Magazine roundup

Three things that came to my eye recently.

For an item about Gabby Douglas, Us Weekly went the euphemism route:

Before Olympic gymnast Gabby Douglas, 16, won gold, she nearly quit the sport because of bullying. In 2010, she says, a staffer at Excalibur Gymnastics in Virginia Beach told her to get a nose job . . .

I believe that kind of bullying is called “racism.”

In The New Yorker, Lana Wachowski explained why it’s none of your business what she has in her pants:

“I know that many people are dying to know if I have a surgically constructed vagina or not, but I prefer to keep this information between my wife and me.”

There’s also a moving passage about what happened when Lana (formerly Larry) came out of the closet to her mother. I swear this almost made me tear up.

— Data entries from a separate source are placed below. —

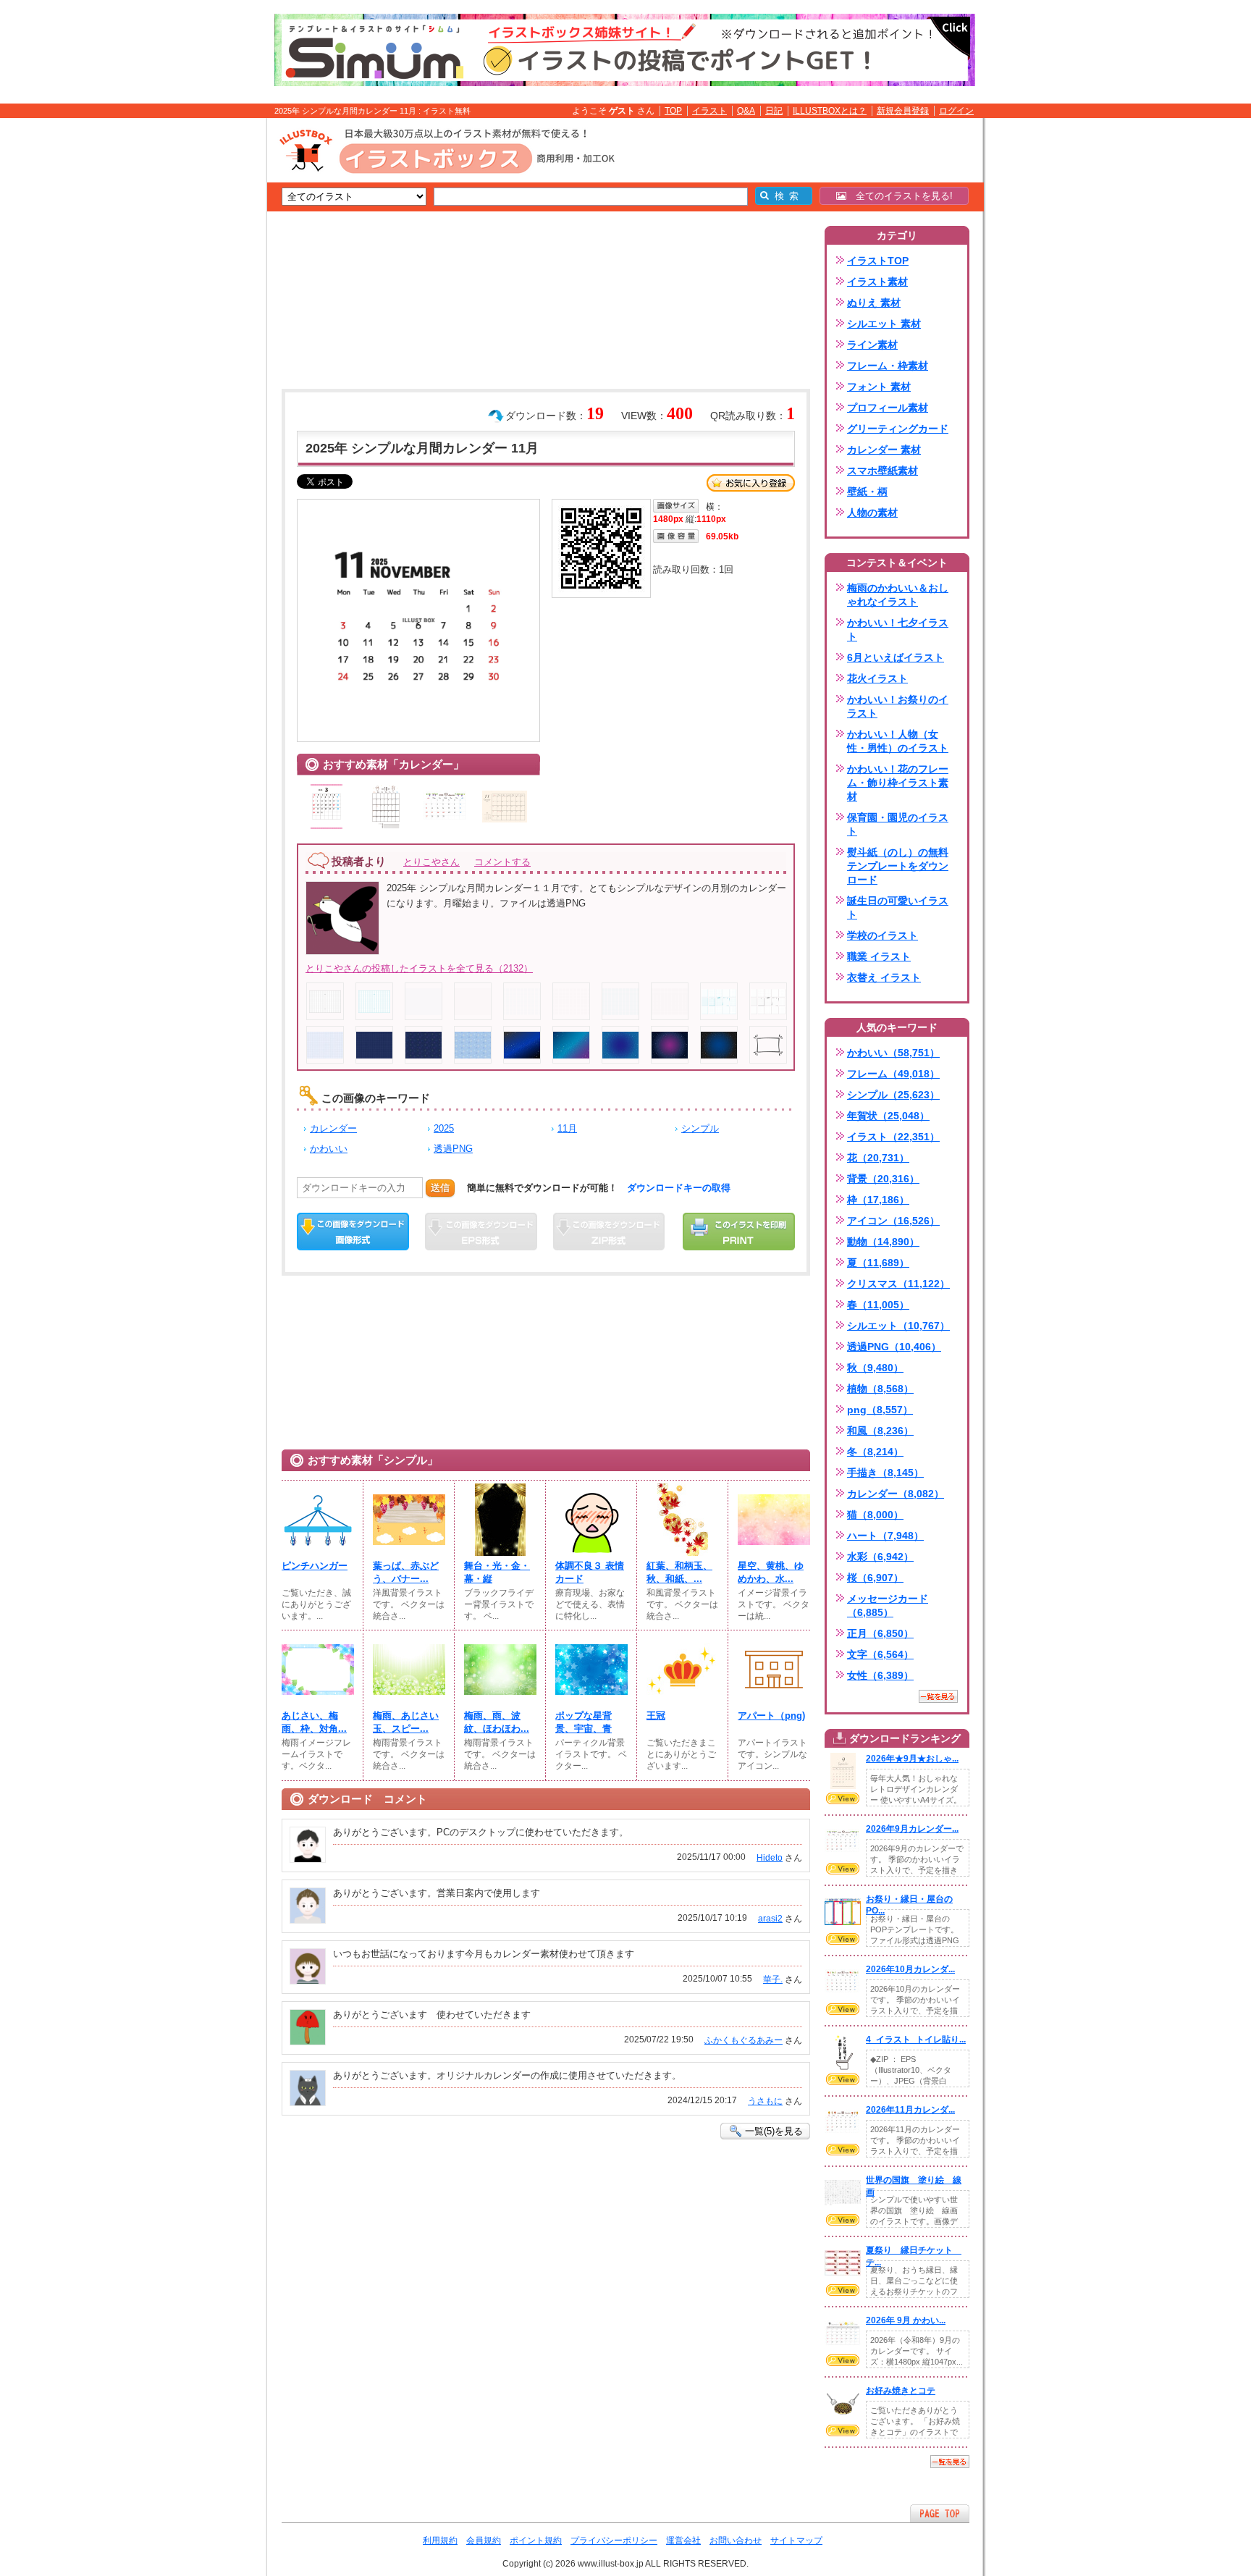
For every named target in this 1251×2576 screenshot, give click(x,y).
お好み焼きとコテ (900, 2391)
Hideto (770, 1858)
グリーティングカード (897, 428)
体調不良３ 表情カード (589, 1572)
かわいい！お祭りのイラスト (897, 706)
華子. (773, 1979)
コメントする (502, 861)
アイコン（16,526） (893, 1220)
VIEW (842, 1798)
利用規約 (440, 2540)
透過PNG (453, 1148)
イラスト (709, 111)
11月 (567, 1128)
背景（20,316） (883, 1178)
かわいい (329, 1148)
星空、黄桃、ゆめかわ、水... (771, 1572)
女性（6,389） (880, 1675)
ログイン (956, 111)
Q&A (746, 111)
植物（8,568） (880, 1388)
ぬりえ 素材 (874, 302)
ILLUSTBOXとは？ (830, 111)
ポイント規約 (536, 2540)
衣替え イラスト (884, 977)
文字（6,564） (880, 1654)
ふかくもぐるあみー (743, 2040)
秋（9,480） (875, 1367)
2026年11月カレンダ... (910, 2110)
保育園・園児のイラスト (897, 824)
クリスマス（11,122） (898, 1283)
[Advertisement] (198, 342)
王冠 (655, 1715)
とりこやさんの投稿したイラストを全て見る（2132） (419, 968)
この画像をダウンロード (353, 1231)
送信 (440, 1187)
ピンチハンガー (315, 1565)
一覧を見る (938, 1696)
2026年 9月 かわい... (905, 2320)
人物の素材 (872, 512)
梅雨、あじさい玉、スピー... (406, 1722)
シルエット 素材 (884, 323)
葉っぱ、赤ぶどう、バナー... (406, 1572)
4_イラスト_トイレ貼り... (916, 2039)
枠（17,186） (878, 1199)
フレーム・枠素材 (887, 365)
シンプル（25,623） (893, 1094)
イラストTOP (878, 260)
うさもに (765, 2101)
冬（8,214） (875, 1451)
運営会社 (683, 2540)
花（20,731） (878, 1157)
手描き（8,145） (885, 1472)
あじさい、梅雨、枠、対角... (314, 1722)
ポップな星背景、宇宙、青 (583, 1722)
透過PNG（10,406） (894, 1346)
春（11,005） (878, 1304)
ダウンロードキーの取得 (678, 1187)
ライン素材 (872, 344)
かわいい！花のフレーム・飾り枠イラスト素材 (897, 782)
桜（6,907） (875, 1577)
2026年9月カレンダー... (912, 1829)
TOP (673, 111)
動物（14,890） (883, 1241)
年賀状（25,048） (888, 1115)
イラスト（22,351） (893, 1136)
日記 (774, 111)
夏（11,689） (878, 1262)
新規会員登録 (903, 111)
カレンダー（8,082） (895, 1493)
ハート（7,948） (885, 1535)
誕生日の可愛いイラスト (897, 907)
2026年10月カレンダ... (910, 1969)
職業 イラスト (879, 956)
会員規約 (483, 2540)
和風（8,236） (880, 1430)
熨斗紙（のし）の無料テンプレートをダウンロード (897, 865)
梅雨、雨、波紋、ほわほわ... (496, 1722)
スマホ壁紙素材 (882, 470)
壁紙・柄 (867, 491)
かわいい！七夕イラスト (897, 629)
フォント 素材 (879, 386)
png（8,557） (880, 1409)
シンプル (700, 1128)
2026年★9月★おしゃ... (912, 1759)
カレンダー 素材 (884, 449)
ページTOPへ (939, 2513)
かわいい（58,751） (893, 1052)
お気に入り (751, 483)
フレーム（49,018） (893, 1073)
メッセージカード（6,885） (887, 1605)
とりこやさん (431, 861)
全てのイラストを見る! (899, 195)
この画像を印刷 (739, 1231)
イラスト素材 (877, 281)
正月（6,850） (880, 1633)
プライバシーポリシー (613, 2540)
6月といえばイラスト (895, 657)
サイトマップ (796, 2540)
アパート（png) (771, 1715)
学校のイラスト (882, 935)
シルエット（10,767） (898, 1325)
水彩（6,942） (880, 1556)
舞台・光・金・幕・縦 (497, 1572)
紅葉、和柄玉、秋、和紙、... (679, 1572)
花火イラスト (877, 678)
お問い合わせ (735, 2540)
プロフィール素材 (887, 407)
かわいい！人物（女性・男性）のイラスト (897, 741)
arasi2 (770, 1919)
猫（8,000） (875, 1514)
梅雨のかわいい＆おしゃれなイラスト (897, 594)
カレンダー (333, 1128)
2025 (444, 1128)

Sensing that something was wrong, Lynne Wachowski flew to Australia the following day. The morning after her arrival, Larry told her, “I’m transgender. I’m a girl.” Lynne didn’t know what he meant. “I was there when you were born,” she said. “There’s a part of me that is a girl,” Larry insisted. “I’m still working at that.” Lynne had been distraught on the plane, worried that she might lose her son. “Instead, I’ve just found out there is more of you,” she said.

I found it interesting that Ta-Nehisi Coates, in his superb “Fear of a Black President” article in The Atlantic, explicitly names white supremacy as the undergirding principle of American politics:

For most of American history, our political system was premised on two conflicting facts—one, an oft-stated love of democracy; the other, an undemocratic white supremacy inscribed at every level of government.

[In a discussion of the constraints on Obama’s public discourse about race.] And hence Barack Obama’s insisting that . . . name-calling among children somehow has the same import as one of the oldest guiding principles of American policy—white supremacy.

I particularly like the second quote, because the term “white supremacy” appears in a dependent clause. It’s like Coates is making it clear to his readers that, in order to understand his article, they need to understand and accept that America has a white-supremacy culture. To me this on-the-table imperative was the more impressive for appearing in a mainstream magazine.